You can configure a time-based database update using XML for a local or distributed eXtreme Scale configuration. You can also configure a local configuration programmatically.
The following example shows an objectgrid.xml file that contains a timeBasedDBUpdate configuration:
JPA time-based updater - XML example
<?xml version="1.0" encoding="UTF-8"?>
<objectGridConfig xmlns:xsi="http://www.w3.org/2001/XMLSchema-instance"
xsi:schemaLocation="http://ibm.com/ws/objectgrid/config ../objectGrid.xsd"
xmlns="http://ibm.com/ws/objectgrid/config">
<objectGrids>
<objectGrid name="changeOG"
entityMetadataXMLFile="userEMD.xml">
<backingMap name="user" >
<timeBasedDBUpdate timestampField="rowChgTs"

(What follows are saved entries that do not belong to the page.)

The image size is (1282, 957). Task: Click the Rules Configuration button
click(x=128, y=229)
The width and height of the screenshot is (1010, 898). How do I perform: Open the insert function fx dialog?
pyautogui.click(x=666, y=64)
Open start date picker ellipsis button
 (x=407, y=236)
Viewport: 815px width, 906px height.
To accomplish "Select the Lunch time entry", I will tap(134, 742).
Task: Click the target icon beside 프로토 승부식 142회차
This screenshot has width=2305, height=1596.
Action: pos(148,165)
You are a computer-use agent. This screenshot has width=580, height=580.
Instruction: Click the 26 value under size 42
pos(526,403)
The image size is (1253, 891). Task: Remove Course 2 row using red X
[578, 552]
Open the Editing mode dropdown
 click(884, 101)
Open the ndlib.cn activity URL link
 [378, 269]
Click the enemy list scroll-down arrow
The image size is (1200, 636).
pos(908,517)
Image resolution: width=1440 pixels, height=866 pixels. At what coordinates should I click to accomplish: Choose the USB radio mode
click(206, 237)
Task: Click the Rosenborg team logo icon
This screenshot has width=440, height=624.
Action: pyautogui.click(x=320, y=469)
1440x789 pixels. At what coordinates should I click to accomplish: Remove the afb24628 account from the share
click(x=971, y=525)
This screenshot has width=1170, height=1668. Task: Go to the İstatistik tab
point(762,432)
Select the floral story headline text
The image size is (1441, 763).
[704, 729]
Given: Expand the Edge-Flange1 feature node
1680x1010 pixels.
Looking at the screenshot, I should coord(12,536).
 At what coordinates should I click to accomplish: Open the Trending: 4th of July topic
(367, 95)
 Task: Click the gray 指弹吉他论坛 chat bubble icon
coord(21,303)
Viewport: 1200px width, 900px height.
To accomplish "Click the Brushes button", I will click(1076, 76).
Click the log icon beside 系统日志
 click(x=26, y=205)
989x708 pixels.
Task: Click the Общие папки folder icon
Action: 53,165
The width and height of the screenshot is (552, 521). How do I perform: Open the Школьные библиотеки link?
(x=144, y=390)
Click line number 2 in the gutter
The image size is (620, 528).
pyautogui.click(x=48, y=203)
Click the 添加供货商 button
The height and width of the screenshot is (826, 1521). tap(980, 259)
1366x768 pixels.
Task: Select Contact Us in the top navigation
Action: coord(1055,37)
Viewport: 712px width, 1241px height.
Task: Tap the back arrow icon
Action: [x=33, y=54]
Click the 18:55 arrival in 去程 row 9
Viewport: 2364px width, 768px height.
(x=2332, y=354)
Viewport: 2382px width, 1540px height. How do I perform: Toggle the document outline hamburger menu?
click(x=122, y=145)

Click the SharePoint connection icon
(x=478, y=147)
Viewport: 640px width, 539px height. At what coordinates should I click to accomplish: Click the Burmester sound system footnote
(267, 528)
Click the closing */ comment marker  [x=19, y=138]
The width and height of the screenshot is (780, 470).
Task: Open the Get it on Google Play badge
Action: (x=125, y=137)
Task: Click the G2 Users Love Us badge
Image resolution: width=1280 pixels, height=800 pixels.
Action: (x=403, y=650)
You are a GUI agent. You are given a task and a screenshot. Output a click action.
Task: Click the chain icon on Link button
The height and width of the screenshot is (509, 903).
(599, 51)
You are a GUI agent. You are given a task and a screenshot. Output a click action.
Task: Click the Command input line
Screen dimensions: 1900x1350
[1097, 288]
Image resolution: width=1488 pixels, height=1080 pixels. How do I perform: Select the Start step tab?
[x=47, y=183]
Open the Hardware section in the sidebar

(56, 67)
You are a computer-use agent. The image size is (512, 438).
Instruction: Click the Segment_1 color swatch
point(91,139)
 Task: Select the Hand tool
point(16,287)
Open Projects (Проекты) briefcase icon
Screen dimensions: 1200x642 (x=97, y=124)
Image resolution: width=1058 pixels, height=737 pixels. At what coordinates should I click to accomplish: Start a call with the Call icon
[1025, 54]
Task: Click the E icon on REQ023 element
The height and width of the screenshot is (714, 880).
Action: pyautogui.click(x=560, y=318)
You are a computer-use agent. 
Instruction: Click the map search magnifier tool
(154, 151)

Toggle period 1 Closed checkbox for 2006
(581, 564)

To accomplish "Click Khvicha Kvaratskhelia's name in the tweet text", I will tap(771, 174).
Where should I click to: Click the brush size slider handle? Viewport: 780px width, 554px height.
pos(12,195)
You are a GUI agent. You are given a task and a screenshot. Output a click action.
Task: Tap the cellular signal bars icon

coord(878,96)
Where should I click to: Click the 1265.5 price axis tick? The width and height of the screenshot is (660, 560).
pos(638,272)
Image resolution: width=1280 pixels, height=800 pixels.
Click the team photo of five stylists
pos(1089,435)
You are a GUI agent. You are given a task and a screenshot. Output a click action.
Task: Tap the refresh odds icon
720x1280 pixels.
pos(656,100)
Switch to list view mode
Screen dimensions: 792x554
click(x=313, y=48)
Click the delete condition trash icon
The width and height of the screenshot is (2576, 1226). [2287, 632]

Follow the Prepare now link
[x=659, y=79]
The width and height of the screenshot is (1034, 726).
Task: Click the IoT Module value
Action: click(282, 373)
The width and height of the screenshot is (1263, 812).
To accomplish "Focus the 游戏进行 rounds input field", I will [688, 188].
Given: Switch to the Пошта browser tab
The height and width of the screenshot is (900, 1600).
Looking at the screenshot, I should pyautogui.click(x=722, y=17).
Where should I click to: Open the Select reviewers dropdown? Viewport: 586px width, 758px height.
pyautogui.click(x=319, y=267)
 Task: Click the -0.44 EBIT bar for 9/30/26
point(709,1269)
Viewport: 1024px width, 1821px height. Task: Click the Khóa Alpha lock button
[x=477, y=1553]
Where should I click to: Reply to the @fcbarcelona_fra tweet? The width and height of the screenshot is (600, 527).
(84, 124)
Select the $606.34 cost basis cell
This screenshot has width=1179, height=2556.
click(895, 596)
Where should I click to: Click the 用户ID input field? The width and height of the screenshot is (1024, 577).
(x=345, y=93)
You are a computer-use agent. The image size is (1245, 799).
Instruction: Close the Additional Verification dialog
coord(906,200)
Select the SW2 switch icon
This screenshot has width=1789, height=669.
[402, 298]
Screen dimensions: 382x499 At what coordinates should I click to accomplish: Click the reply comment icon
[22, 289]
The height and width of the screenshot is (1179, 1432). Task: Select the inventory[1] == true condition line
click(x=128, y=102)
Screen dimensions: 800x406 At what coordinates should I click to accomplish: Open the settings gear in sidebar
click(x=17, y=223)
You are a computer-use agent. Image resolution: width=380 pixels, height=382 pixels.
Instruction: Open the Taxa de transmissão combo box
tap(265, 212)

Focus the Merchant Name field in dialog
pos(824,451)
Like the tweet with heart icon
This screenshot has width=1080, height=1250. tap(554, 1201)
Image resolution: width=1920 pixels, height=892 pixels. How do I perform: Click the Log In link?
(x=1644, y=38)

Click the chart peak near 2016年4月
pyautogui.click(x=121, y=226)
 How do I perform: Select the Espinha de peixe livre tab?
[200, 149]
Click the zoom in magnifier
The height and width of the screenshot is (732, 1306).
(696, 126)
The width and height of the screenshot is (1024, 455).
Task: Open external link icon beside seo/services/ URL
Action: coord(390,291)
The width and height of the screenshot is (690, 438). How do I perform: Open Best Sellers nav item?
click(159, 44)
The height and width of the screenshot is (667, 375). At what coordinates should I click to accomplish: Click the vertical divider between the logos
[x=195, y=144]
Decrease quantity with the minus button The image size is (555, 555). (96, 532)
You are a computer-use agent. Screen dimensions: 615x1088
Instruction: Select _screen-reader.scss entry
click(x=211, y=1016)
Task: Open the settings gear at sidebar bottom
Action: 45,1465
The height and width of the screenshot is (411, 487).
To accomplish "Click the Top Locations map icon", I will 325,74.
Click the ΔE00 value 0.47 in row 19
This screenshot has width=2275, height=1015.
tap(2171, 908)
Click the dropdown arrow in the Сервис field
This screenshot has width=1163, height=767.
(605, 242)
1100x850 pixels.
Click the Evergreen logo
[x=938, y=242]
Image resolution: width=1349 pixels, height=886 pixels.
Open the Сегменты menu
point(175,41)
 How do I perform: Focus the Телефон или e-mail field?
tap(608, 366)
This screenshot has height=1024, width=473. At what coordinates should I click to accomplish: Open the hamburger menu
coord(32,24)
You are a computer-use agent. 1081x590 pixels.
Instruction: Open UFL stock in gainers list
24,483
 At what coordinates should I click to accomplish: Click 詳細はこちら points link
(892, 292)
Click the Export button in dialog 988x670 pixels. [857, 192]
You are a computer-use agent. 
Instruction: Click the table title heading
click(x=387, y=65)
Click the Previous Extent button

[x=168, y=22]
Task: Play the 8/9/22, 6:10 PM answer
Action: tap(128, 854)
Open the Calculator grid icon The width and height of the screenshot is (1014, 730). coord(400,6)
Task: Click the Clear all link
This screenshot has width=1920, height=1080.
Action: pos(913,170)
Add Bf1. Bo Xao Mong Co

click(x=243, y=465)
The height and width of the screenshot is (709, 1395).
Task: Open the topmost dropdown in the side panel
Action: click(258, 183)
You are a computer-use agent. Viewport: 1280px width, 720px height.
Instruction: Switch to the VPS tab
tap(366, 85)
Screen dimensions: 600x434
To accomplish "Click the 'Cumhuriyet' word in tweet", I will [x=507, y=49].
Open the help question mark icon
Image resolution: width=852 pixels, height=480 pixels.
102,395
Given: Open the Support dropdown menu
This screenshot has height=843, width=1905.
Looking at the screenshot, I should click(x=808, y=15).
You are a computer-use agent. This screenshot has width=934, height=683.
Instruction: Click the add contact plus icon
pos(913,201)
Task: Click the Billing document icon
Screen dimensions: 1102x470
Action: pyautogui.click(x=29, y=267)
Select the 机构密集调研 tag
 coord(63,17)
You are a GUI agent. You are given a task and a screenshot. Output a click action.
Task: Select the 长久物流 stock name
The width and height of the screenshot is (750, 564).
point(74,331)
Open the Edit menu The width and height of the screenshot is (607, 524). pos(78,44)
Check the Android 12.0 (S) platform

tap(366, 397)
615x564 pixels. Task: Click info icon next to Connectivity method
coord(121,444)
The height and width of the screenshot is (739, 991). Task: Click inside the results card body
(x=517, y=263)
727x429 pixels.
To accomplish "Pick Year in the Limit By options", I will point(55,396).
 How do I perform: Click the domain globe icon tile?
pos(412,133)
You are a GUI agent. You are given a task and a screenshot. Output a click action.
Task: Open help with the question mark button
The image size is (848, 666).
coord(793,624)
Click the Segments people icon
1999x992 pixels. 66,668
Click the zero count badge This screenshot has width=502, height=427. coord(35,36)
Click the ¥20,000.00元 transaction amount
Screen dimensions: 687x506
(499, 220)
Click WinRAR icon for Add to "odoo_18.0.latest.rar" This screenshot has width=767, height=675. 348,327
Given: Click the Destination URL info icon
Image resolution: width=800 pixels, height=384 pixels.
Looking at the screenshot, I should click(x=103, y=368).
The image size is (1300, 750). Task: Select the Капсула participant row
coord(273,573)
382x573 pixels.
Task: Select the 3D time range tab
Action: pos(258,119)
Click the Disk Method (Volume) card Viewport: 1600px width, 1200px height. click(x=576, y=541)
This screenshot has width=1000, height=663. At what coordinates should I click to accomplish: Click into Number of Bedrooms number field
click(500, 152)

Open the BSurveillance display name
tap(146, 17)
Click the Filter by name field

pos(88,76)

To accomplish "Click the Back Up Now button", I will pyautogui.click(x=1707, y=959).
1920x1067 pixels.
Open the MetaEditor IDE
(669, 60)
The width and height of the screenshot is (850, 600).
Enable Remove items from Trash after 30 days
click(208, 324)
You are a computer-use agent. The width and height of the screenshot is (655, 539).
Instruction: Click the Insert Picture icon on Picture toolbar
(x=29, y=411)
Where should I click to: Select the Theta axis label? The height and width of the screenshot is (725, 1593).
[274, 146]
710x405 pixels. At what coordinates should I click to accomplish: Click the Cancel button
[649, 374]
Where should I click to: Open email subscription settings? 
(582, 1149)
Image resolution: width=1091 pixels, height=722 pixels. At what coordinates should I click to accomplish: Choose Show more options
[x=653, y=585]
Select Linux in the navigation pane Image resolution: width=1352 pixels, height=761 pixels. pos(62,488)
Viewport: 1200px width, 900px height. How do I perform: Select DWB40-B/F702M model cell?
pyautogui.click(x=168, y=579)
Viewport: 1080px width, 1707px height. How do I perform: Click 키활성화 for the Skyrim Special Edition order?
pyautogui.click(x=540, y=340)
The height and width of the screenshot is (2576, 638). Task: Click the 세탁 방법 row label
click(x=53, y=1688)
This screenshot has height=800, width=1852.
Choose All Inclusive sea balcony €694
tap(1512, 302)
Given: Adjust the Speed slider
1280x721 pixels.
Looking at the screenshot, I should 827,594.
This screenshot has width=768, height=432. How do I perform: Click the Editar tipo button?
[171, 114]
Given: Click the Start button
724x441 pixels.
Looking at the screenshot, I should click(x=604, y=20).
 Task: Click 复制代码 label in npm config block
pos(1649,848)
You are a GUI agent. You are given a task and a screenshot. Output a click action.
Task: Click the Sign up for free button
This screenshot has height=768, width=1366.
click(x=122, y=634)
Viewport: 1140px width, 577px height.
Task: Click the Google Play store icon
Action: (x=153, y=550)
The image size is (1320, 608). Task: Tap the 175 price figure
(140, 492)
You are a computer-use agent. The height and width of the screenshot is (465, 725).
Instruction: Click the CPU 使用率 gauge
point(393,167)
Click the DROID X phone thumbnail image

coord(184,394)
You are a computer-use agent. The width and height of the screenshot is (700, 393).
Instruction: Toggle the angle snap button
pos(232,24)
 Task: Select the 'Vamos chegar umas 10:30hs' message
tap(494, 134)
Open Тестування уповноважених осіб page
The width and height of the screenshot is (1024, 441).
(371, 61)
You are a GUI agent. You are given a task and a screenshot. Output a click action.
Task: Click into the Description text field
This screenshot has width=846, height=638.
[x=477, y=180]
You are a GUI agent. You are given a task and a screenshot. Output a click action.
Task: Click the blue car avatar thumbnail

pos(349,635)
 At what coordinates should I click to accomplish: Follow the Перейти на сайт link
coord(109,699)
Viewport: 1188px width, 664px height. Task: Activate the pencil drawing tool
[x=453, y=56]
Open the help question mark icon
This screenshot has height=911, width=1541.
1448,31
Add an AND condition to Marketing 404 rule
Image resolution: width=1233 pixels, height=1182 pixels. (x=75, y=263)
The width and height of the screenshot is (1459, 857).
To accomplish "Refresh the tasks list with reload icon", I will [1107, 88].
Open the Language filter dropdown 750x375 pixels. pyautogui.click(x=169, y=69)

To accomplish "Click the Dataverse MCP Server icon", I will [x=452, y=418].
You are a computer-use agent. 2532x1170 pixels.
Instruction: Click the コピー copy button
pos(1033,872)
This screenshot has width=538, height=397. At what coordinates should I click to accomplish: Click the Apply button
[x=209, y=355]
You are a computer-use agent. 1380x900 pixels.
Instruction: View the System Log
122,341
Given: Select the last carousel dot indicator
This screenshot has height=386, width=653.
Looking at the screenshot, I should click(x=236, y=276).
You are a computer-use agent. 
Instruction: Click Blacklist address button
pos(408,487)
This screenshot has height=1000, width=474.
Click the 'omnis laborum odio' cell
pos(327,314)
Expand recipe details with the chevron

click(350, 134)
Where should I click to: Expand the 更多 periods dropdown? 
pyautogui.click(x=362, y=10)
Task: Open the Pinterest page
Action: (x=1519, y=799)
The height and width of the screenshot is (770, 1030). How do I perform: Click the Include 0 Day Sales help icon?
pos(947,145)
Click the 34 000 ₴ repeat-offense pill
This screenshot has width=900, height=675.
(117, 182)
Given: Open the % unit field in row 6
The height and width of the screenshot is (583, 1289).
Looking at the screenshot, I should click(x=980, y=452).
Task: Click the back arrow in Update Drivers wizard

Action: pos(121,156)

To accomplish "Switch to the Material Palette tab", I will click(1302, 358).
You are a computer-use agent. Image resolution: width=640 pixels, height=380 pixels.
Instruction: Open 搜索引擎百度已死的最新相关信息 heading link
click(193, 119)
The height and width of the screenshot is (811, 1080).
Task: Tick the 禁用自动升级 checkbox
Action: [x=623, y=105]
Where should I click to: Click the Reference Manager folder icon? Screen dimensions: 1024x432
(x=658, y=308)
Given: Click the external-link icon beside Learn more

persistenceUnitName="userderby"
entityClass="com.test.UserClass"
mode="INVALIDATE_ONLY"
/>
</backingMap>
</objectGrid>
</objectGrids>
<backingMapPluginCollections>
</objectGridConfig>
In this example, the map "user" is configured with time-based database update. The database update mode is INVALIDATE_ONLY, and the timestamp field is rowChgTs.
When the distributed ObjectGrid "changeOG" is started in the container server, a time-based database update thread is automatically started in partition 0.
If you create a local ObjectGrid, you can also create a TimeBasedDBUpdateConfig object and set it on the BackingMap instance:
public void setTimeBasedDBUpdateConfig(TimeBasedDBUpdateConfig dbUpdateConfig);
For
more information about setting an object on the BackingMap instance,
see BackingMap interfaceAlternatively, you can annotate the timestamp field in the entity class using the com.ibm.websphere.objectgrid.jpa.dbupdate.annotation.Timestamp annotation. By configuring the value in the class, you do not have to configure the timestampField in the XML configuration.